WHAT NEEDS TO BE DONE
Within the material below, how many lines carry the word "computer"? Only that number is wanted.
START GIVEN DATA
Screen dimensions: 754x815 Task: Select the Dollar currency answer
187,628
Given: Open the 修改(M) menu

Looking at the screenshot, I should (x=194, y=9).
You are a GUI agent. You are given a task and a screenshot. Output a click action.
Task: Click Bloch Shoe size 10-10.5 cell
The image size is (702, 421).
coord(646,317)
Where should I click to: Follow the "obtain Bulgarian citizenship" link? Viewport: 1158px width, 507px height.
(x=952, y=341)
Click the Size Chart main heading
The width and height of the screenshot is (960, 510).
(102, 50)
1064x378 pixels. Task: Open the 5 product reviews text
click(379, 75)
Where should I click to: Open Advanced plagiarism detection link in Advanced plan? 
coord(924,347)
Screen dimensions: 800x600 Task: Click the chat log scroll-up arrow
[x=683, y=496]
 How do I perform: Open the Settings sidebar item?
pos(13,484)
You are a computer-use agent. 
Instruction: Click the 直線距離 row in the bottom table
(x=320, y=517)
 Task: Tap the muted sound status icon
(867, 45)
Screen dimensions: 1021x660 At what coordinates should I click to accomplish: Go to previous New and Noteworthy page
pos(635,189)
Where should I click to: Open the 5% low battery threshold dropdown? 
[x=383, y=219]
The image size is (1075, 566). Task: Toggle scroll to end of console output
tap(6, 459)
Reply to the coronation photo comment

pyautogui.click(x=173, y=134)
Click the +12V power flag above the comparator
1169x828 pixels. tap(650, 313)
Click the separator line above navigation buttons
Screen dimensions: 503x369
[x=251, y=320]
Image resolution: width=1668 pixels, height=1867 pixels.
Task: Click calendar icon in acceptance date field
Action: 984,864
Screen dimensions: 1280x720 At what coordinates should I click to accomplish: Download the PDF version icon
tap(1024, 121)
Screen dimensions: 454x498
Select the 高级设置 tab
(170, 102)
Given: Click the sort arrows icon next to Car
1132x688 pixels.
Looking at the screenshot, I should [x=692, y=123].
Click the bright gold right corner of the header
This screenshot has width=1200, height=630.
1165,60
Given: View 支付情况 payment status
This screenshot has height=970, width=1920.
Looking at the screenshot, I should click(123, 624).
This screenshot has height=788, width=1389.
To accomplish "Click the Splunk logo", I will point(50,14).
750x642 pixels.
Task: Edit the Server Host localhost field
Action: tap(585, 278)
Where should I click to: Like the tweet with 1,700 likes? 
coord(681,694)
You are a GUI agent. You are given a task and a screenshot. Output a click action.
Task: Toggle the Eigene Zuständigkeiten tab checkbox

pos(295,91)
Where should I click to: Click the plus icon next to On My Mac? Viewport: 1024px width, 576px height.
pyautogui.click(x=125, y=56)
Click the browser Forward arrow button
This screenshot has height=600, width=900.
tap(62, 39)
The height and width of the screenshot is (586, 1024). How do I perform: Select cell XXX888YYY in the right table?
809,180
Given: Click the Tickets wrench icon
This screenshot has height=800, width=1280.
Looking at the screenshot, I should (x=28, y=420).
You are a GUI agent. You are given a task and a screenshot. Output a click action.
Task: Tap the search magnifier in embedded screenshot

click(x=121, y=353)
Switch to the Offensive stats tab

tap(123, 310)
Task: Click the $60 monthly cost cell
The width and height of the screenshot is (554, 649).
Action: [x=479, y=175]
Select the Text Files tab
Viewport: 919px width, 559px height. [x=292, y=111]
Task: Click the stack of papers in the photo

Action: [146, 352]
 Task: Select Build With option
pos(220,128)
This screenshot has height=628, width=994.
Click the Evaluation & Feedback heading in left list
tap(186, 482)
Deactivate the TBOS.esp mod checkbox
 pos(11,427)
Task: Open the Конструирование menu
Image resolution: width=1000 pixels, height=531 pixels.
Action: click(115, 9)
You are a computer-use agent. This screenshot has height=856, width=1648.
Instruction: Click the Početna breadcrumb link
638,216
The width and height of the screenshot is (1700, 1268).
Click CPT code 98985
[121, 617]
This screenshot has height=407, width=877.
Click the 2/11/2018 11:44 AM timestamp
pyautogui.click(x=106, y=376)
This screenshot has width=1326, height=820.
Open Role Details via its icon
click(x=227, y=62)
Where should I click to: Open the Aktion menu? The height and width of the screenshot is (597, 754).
END GIVEN DATA
COMPLETED EXERCISE
2